Enthousiaste & Curieux

Articles avec #90's catégorie

Film Culte: TRAINSPOTTING de Danny Boyle (1996)

Publié le 11 Juin 2016 par bigwhy dans film, ecosse, 90's, Bande annonce

Film Culte: TRAINSPOTTING de Danny Boyle (1996)

Adapté du roman autobiographique de Irvine Welsh.

Après le phénomène Petits meurtres entre amis, le deuxième film de Danny Boyle a fait un véritable hold-up du box-office mondial. Le roman Trainspotting sort en 1993.Irvine Welsh, son auteur, nourrit son livre de sa connaissance d’Edimburgh et de sa période d’addiction à l’héroïne. Il apparaît dans le film sous les traits du dealer Mikey Forrester. Le film finira de faire de Danny Boyle l’un des cinéastes les plus en vus du moment - de même pour son acteur principal Ewan McGregor. Le critique de cinéma Aurélien Ferenczi dans Télérama : « Le thème n'est pas novateur, la manière, si : speedée, provocante, crue, inventive, la mise en scène de Danny Boyle est une merveille de fluidité narrative. Elle s'accorde à la vision du réel qu'ont les personnages du film : une simple succession séquentielle de segments de vie sans conscience du lendemain. Ajoutez des acteurs époustouflants, et ça donne un film aussi beau et triste que le but d'Archie Gemmill contre la Hollande cité dans le récit. »

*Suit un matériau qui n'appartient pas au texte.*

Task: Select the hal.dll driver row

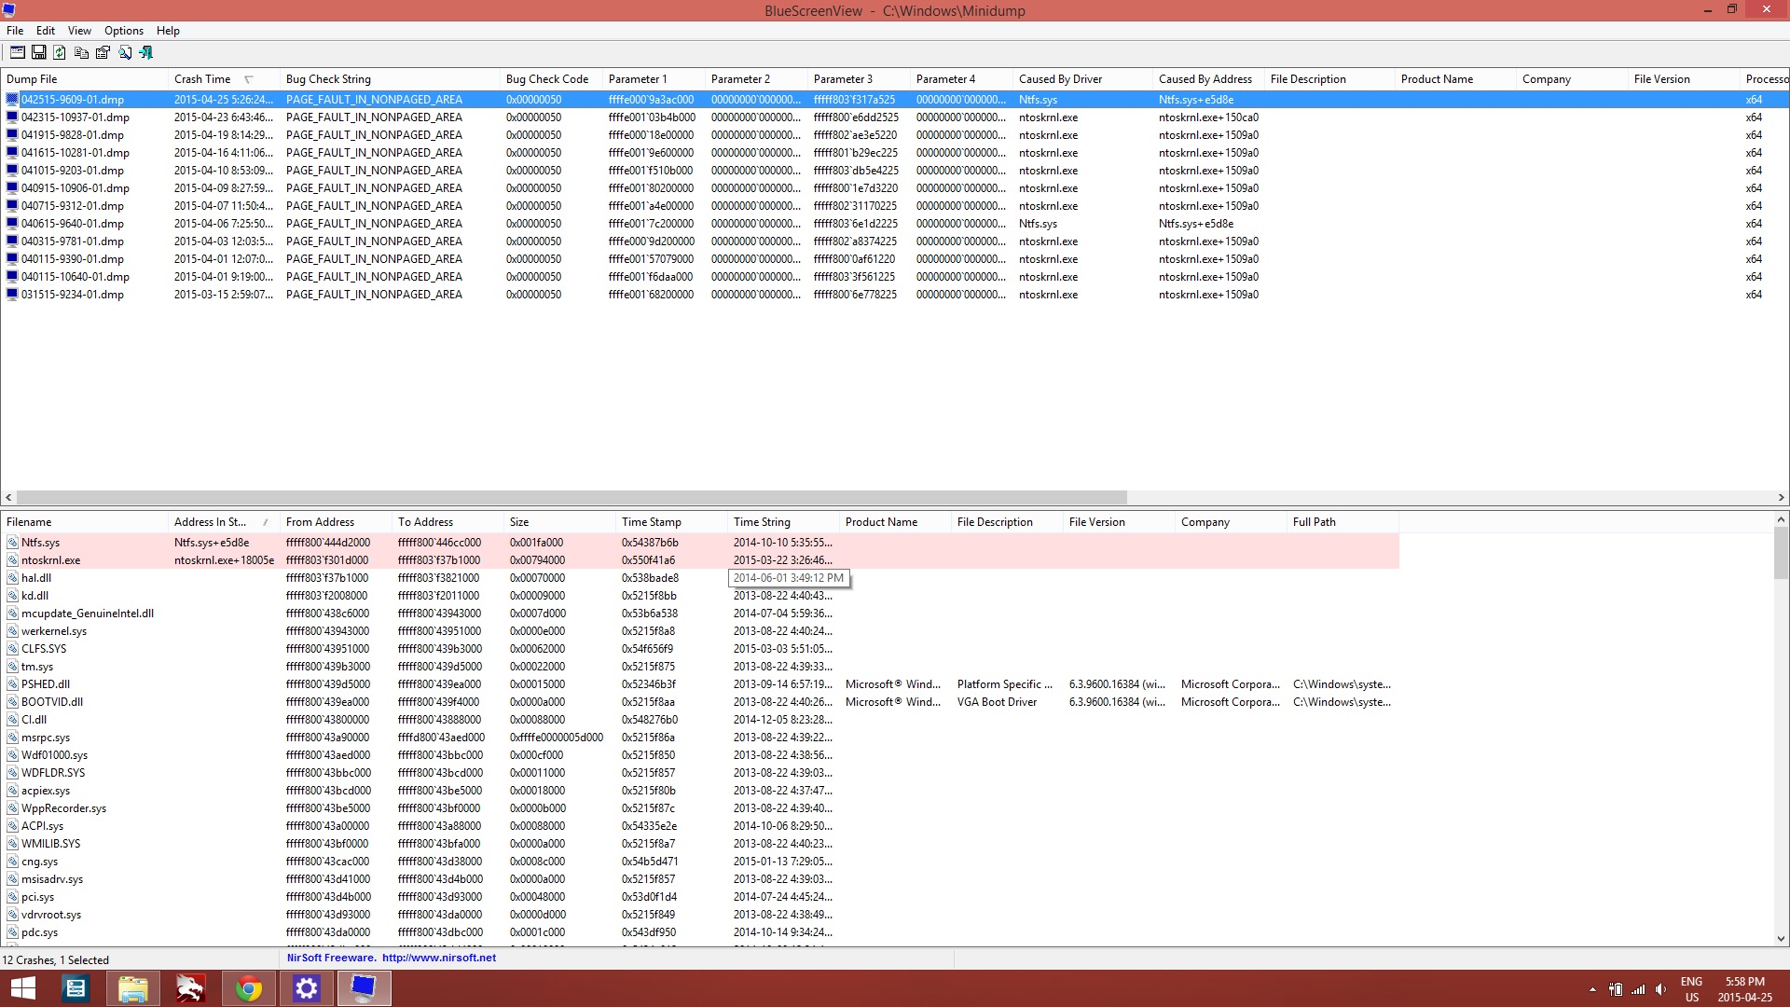Action: click(x=36, y=578)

Edimbourg, dans les années 90. Mark Renton et ses amis Spud et Sick Boy se droguent à l'héroïne. Quoique fort sensible au plaisir qu'il éprouve ainsi, Mark décide toutefois de décrocher avant qu'il ne soit trop tard. Il y parvient, non sans mal, et consacre alors son énergie retrouvée à séduire une lycéenne délurée. Il reprend cependant rapidement ses vieilles habitudes, au grand dam de Begbie, un ami alcoolique sujet à d'effrayantes crises de violence, qui lui vante les mérites de sa propre voie vers la déchéance. Mark initie son ami Tommy à l'héroïne mais ne parvient pas à lui éviter d'en subir les premières conséquences. Quitté par sa petite amie, Tommy déprime...

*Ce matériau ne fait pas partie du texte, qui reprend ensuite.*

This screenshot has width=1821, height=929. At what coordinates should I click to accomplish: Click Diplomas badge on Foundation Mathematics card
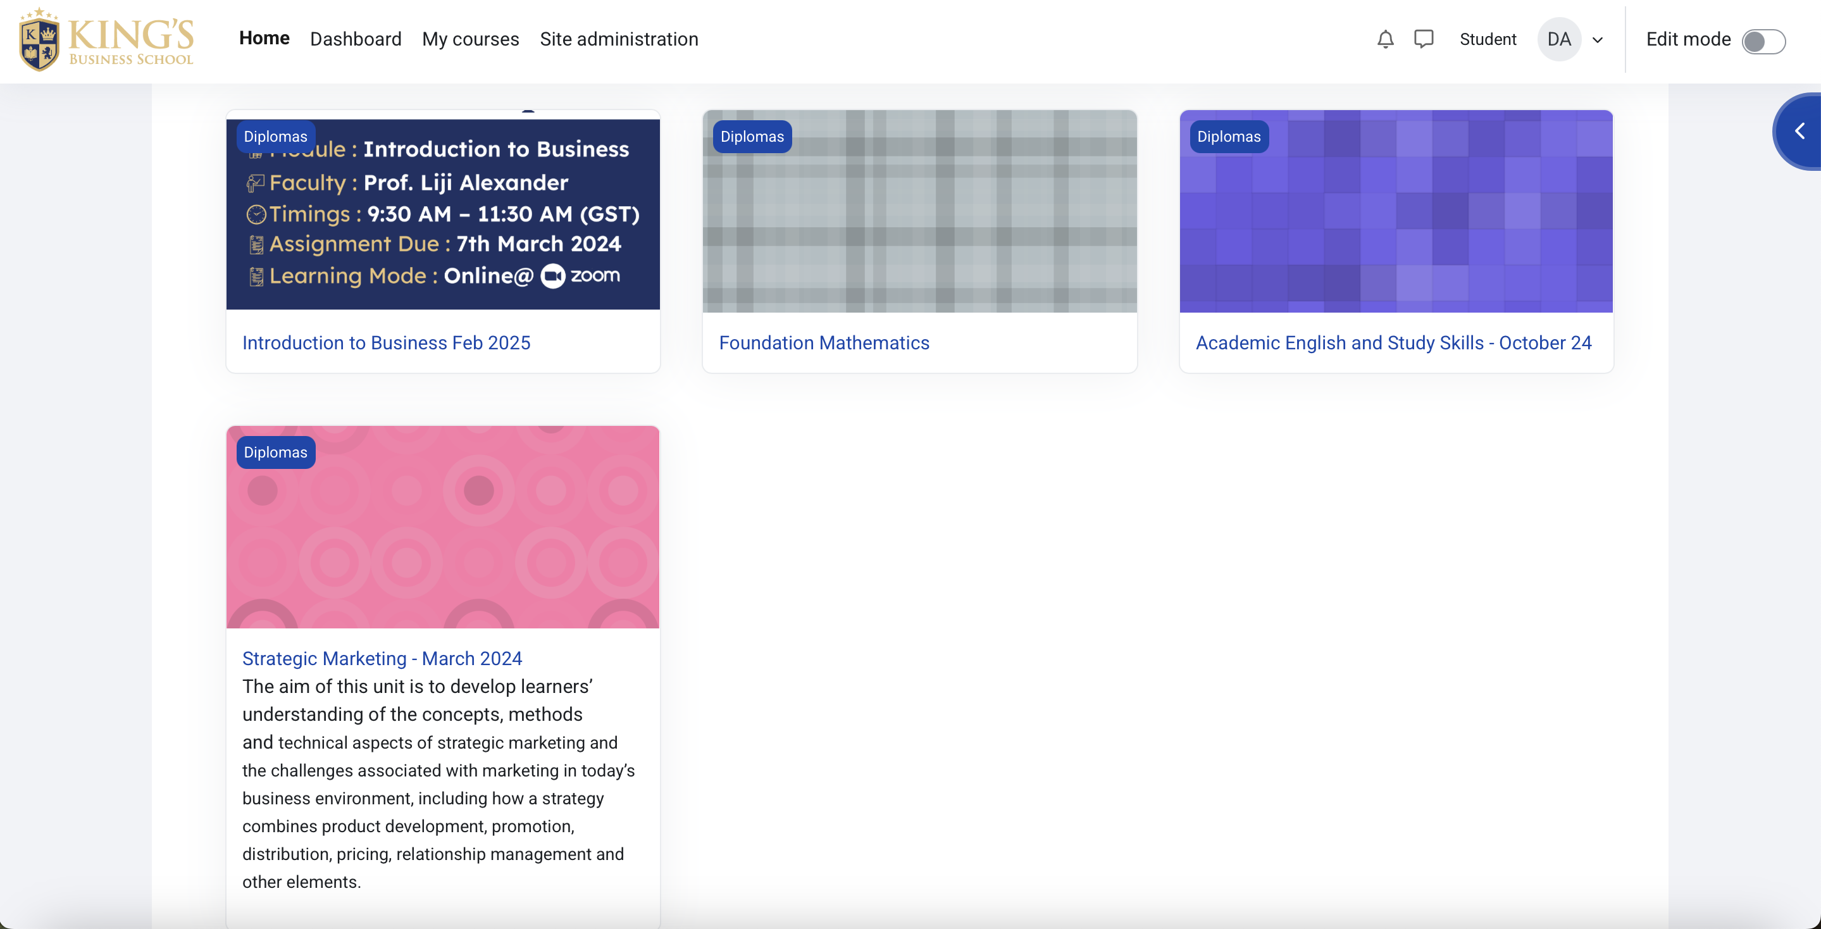(x=751, y=136)
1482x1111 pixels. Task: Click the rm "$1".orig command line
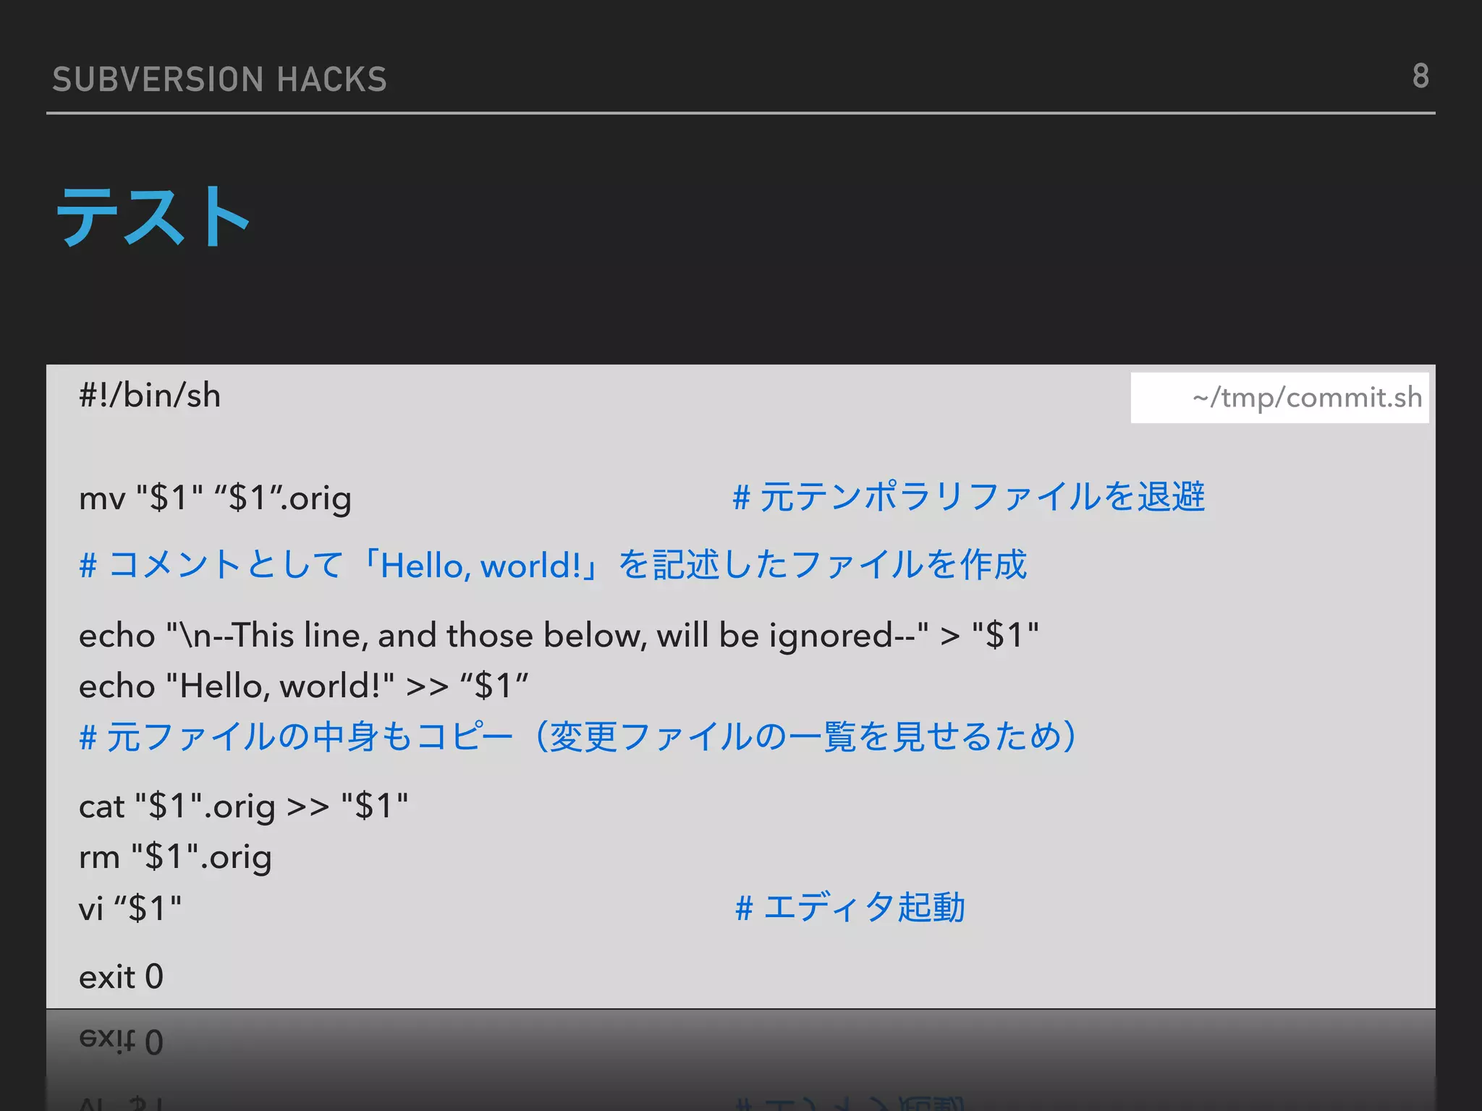[x=175, y=857]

Dans Les Girls, de George Cukor, deux danseuses se demandent pourquoi diable leur copine picole à mort. Tandis que l'une se perd en conjectures, l'autre lui lance : " Elle boit parce qu'elle aime ça ! " Eh bien, voilà ! Ce que dit Trainspotting (1), qui a fait couler tant d'encre en Angleterre, c'est que la drogue - et surtout l'héroïne -, ça fait du bien par où ça passe. Sur le moment, du moins. " Prenez votre plus bel orgasme, multipliez-le par mille, et vous serez encore loin de la vérité ", dit Renton, le narrateur, pour expliquer le plaisir qu'il a à se shooter.

Seulement, Danny Boyle, le réalisateur, est un malin. Dieu qu'il est malin ! A chaque instant, il oppose l'image au discours. Les héros de Trainspotting peuvent bien dire ce qu'ils croient, lui montre ce qu'il veut. Et quand on voit ce qu'il montre, impossible de l'accuser d'incitation aux drogues dures. Pour se mettre à l'héroïne en sortant d'une vision de Trainspotting, faut vraiment avoir des dispositions.

Qui plus est, ce rusé de Danny Boyle se dédouane encore plus en faisant de son film, non pas un faux docu, style Kids (la complaisance poussée au maximum), mais une sorte de fable onirique. Sordide, mais drôle.

On vous a déjà raconté (même à Télérama, pendant Cannes) la scène des toilettes. Les toilettes les plus crades de toute l'Ecosse, où se précipite Renton, qui, juste avant qu'une envie pressante ne le prenne, s'est enfoncé dans les fesses deux suppositoires d'opium qui n'ont pas eu le temps d'agir.

Deux suppositoires, même d'opium (une drogue trop douce pour Renton), ça ne se perd pas. Alors, il fouille, fouille, fouille encore... On entend déjà vos beeurk, vos heeurk et autres haargh ! Si ce n'est qu'au moment où l'on se dit : " Bon, ça va bien, la complaisance a des limites ", on voit Renton plonger dans la cuvette, y disparaî- tre entièrement puis émerger dans une eau bleue, pure et immaculée. Et nager, nager sans fin, à la recherche de ses deux suppos dérisoires.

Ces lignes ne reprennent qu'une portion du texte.